SALVADOR E AS MATRIZES DO TRAÇADO DE ORIGEM PORTUGUESA
DOI:
https://doi.org/10.4025/shcu.v1i1.6566Palavras-chave:
Morfologia Urbana, Traçado Urbano, Salvador, História Urbana, Urbanismo de Matriz PortuguesaResumo
Este artigo investiga a gênese morfológica do traçado colonial de Salvador, com o objetivo de compreender as relações entre a configuração de seus espaços urbanos e as características do sítio. Parte-se da hipótese de que a urbanística portuguesa, ao privilegiar a adaptação à topografia e a valorização de posições elevadas e defensivas, atribuiu às condicionantes geográficas um papel determinante na organização morfológica da cidade.

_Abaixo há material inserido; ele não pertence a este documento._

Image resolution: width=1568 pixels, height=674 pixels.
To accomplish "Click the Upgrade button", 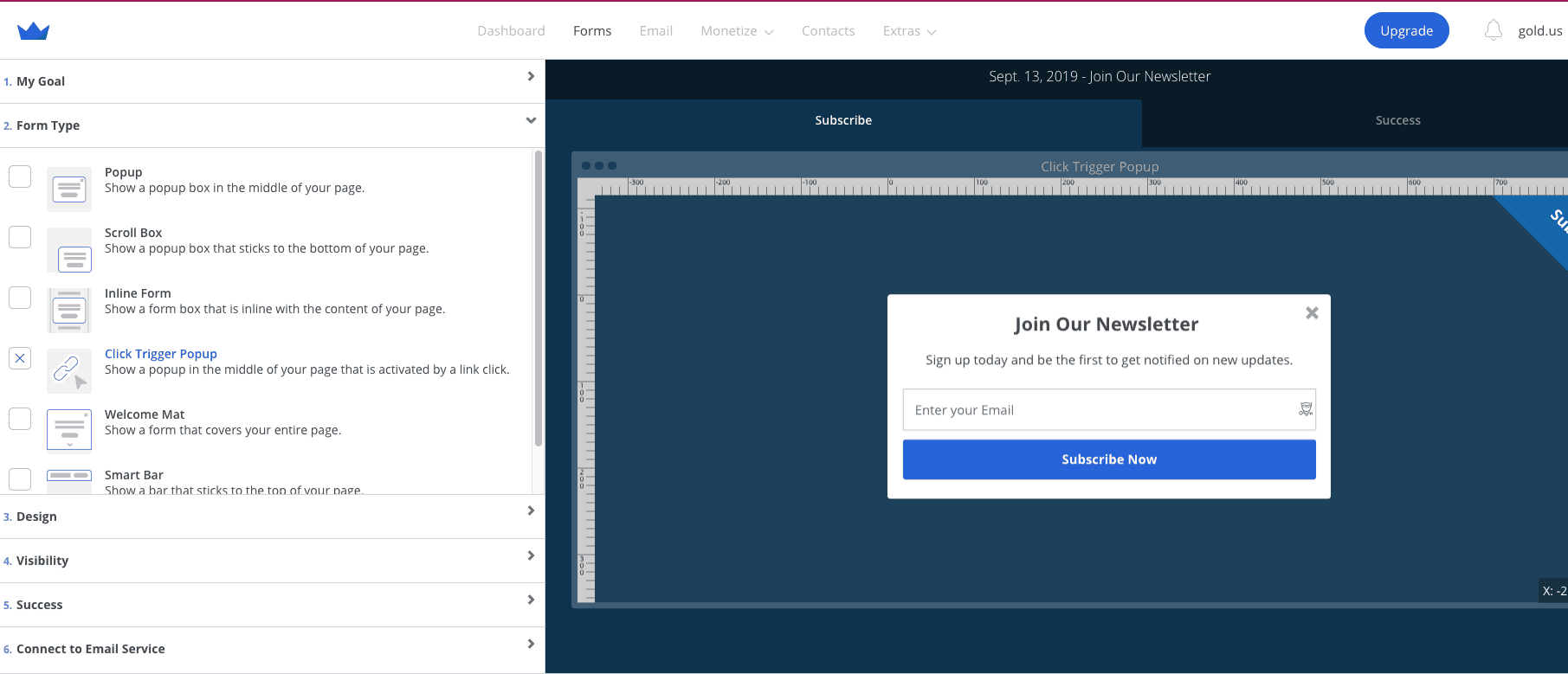I will (1406, 31).
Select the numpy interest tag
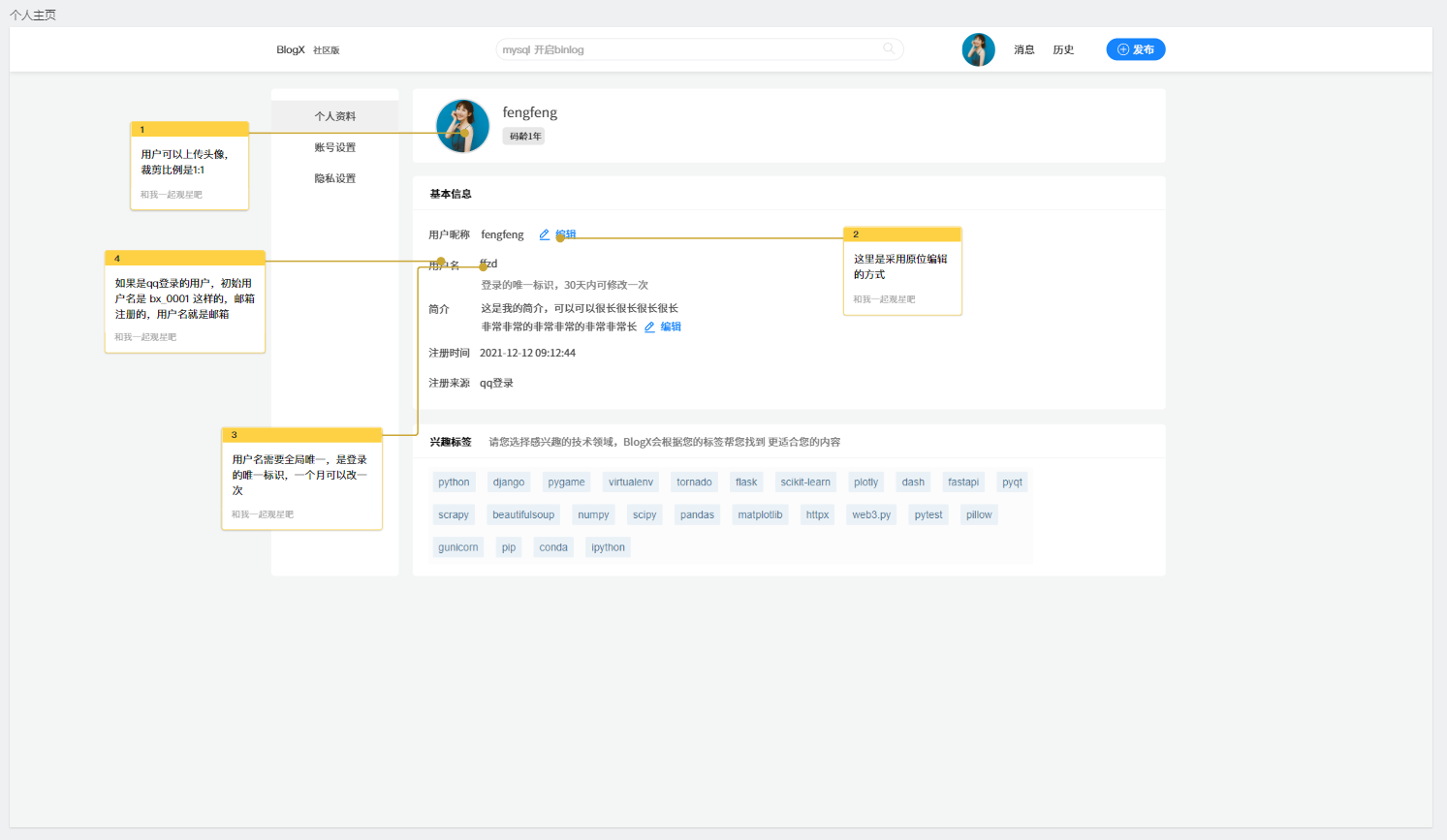 pyautogui.click(x=593, y=515)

A análise apoia-se na abordagem proposta por Sérgio Padrão Fernandes (2014), que identifica princípios compositivos na formação das cidades portuguesas, com ênfase nos efeitos modeladores do sítio e na construção de traçados complexos a partir de matrizes elementares. Com base em cartografias históricas e estudos de reconstituição urbana, foi elaborado um conjunto de representações gráficas em ambiente QGIS, permitindo a leitura do traçado entre os séculos XVII e XVIII a partir de mapas temáticos que incorporam dados topográficos, usos do solo e outras condicionantes. A análise aponta que a complexidade formal do traçado de Salvador decorre de uma ordem compositiva implícita, na qual intenções geométricas se adaptam e deformam à paisagem para consolidar hierarquias urbanas. Conclui-se que o sítio atuou como guia morfológico, convertendo condicionantes topográficas em elementos de diversidade e identidade do traçado luso-brasileiro.